At face value, the idea sounds great (if you’re one of the people who would receive the $15k), and a similar credit did help stimulate the housing market in 2008 when G.W Bush signed a housing bill in light of the great recession, but when you dive into the actual market of today, the metrics, and the end results of such a plan, it ends up being lackluster at best, and an absolutely reckless waste of taxpayer money at worst.
Let’s start with market conditions today, versus conditions in 2008, the last time a round of home buying tax credits was implemented.
You can see here, in 2008, ‘annual completions’, or the number of homes being built, far exceeded ‘household growth’, or in other words, the demand for housing. For various reasons (another blog for another day) the demand for housing in the early-mid 2000s took a dip, due largely to the age demographic of first time home buyers being drastically lower than previous years, with builders not realizing a lapse in demand was on the way (or, with home values rising so much so fast, perhaps not caring). If you look at the market of today, we’re in an alternate universe, with market metrics completely opposite the 2008 situation – today, we have an immense demand for housing, and not nearly the supply to keep up. So what would a $15k tax credit do? Incentivize more demand, in a market without supply. In other words, by the most basic laws of economics, it would increase purchase prices, minimizing the impact on financial benefit to families, and instead sink families further into debt as the typical first time buyer uses a 0-5% down payment loan product, thus financing and paying interest in the vast majority of a home purchase price.

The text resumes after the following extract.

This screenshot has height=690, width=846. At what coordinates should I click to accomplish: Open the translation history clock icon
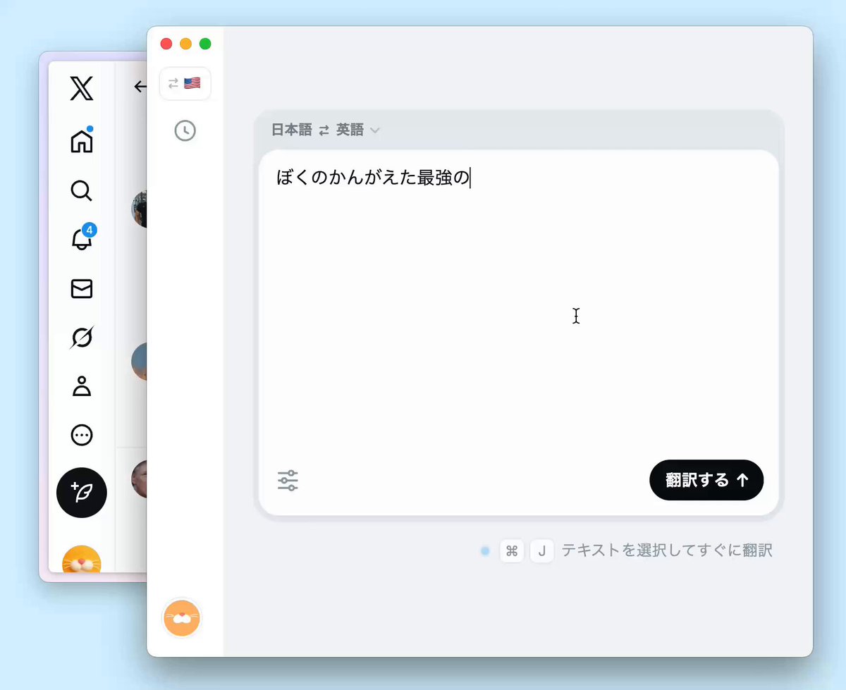(185, 130)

According to the National Association of Realtors (NAR), housing supply is down roughly 25% year over year, due in large part to the COVID crisis and the stall it caused on construction, building permits, and supply chain issues. Supply is clearly the issue, and demand is already beyond what the market can bear without steep price increases, which would offset any value provided by a tax credit. The median home price in the US sits at roughly $300,000 with many markets experiencing annual appreciation around 10% (which can vary a lot on a local level). In this situation, home prices would rise $30k/year, so policy that would push home values higher by stimulating more demand would offset any benefit of a tax credit by strapping future home buyers with more debt.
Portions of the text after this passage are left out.